Para falar da importância desta edição é preciso lembrar o lugar que as traduções de Cummings têm na obra de Augusto de Campos. Foram muitos os poetas que ele traduziu, publicados primeiramente em suplementos de jornal ou em revistas e, posteriormente, na forma de antologias mistas. Destes, alguns ganharam também espaço em antologia exclusiva. Um número ainda mais reduzido de poetas, como Hopkins e Rilke, ganharia uma segunda edição revista e ampliada. Cummings é um caso à parte.

A publicação de cinco edições diferentes dá ideia da importância que Augusto de Campos teve para a divulgação crítica do poeta americano. De uma lista que hoje ultrapassa uma centena de tradutores de Cummings mundo afora, Augusto de Campos foi o quarto a publicar uma antologia em livro, se às duas primeiras traduções (a alemã e a italiana, ambas de 1958) somarmos a pequena edição japonesa de Yasuo Fujitomi (também de 1958). No entanto, nenhum desses tradutores publicaria tantas edições revistas e ampliadas como o brasileiro. Mais do que pioneiro, Augusto de Campos é um dos mais importantes nomes para a recepção do poeta americano fora dos EUA. Primeiro, por seu papel decisivo na consolidação de uma percepção crítica mais receptiva aos procedimentos em jogo na obra do poeta. Segundo, por fundar suas traduções nessa percepção crítica, sem capitular diante dos desafios poético-tradutórios que tal tarefa impõe. Terceiro, porque suas traduções tiveram impacto sobre um círculo de leitores, poetas e tradutores que não se restringiu ao público de língua portuguesa, alavancando o movimento de tradução de Cummings também em outras partes do mundo.

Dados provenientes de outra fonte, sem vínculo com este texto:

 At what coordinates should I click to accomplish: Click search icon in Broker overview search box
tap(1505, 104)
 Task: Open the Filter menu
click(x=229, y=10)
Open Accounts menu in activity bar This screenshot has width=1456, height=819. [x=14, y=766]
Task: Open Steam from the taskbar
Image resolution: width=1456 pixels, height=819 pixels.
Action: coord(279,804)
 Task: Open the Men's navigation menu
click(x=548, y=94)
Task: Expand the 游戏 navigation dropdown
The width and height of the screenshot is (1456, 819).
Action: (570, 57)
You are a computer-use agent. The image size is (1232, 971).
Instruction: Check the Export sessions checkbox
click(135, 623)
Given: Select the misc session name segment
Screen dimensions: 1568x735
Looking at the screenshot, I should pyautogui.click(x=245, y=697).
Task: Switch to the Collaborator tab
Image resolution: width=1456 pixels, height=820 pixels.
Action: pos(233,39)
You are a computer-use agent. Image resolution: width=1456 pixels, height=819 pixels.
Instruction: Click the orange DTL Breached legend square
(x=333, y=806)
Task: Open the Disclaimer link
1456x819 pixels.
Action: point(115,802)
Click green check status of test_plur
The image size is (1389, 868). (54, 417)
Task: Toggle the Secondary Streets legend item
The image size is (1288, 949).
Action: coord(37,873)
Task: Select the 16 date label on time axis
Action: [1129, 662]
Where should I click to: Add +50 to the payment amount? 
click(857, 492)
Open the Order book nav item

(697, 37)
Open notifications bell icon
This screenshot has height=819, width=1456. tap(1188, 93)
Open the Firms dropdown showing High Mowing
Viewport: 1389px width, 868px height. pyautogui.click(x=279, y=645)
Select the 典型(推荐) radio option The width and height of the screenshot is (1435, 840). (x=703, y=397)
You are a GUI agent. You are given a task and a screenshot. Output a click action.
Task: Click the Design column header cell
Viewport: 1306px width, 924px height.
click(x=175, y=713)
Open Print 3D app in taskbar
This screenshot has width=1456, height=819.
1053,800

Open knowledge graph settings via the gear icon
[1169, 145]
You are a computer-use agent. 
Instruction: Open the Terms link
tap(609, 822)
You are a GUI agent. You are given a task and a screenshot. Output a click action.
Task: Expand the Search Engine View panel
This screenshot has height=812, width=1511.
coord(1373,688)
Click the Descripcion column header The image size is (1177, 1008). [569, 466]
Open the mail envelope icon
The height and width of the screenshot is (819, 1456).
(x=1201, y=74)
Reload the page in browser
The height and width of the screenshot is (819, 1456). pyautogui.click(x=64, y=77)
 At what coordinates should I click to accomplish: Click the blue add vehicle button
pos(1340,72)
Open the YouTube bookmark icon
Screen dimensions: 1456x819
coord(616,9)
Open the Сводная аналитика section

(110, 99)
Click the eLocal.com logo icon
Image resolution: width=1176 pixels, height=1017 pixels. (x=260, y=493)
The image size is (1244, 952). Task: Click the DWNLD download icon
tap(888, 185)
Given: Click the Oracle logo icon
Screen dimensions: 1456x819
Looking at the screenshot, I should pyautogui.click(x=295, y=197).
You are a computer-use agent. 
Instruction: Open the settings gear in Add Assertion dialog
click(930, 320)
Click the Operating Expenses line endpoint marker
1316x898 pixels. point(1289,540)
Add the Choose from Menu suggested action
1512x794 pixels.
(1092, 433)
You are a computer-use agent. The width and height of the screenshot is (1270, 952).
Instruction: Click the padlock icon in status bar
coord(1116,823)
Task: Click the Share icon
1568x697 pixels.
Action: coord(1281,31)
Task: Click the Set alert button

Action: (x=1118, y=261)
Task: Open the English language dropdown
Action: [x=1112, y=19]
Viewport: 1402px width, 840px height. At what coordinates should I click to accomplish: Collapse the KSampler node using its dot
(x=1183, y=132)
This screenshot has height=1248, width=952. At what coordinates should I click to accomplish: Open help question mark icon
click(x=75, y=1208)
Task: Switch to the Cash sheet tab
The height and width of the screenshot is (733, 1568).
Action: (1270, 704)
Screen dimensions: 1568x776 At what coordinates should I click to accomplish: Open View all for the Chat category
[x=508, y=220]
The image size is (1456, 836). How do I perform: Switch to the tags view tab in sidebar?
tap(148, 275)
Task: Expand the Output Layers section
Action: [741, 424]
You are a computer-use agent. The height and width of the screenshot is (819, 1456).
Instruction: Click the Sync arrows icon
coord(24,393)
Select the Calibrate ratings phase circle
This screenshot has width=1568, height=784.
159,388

A publicação de cinco edições de Cummings em 51 anos evidencia, ainda, o quanto o poeta americano se fez importante para o poeta e tradutor brasileiro. Nada que nos cause espanto se, pensando em Augusto de Campos poeta, lembrarmos que Cummings foi poeta e pintor e que se autodefinia como “autor de imagens, desenhista de palavras”. Nada que nos surpreenda se, pensando em Augusto de Campos tradutor, lembrarmos que Cummings foi exemplar como poeta que revisitou rigorosamente a tradição, ao mesmo tempo que criou modos ousados e originais de inová-la. Se Augusto de Campos reconheceu em Ezra Pound (1885-1972) uma das figuras que teve maior impacto sobre sua formação, em Cummings reconhecerá um poeta com antenas sintonizadas na mesma estação.

NOVOS POEMAS, NOVAS TRADUÇÕES

Se a primeira edição de traduções de Cummings publicada por Augusto de Campos contava com uma pequena mostra de 10 poemas, cinco dos quais oriundos do importante livro No thanks (1935), explicitando, então, uma seleção mais representativa da marcante tipografia poética cummingsiana, esta nova edição, ao reunir poemas de cada um de seus livros, oferece ao leitor brasileiro um Cummings que se revela também em outras facetas.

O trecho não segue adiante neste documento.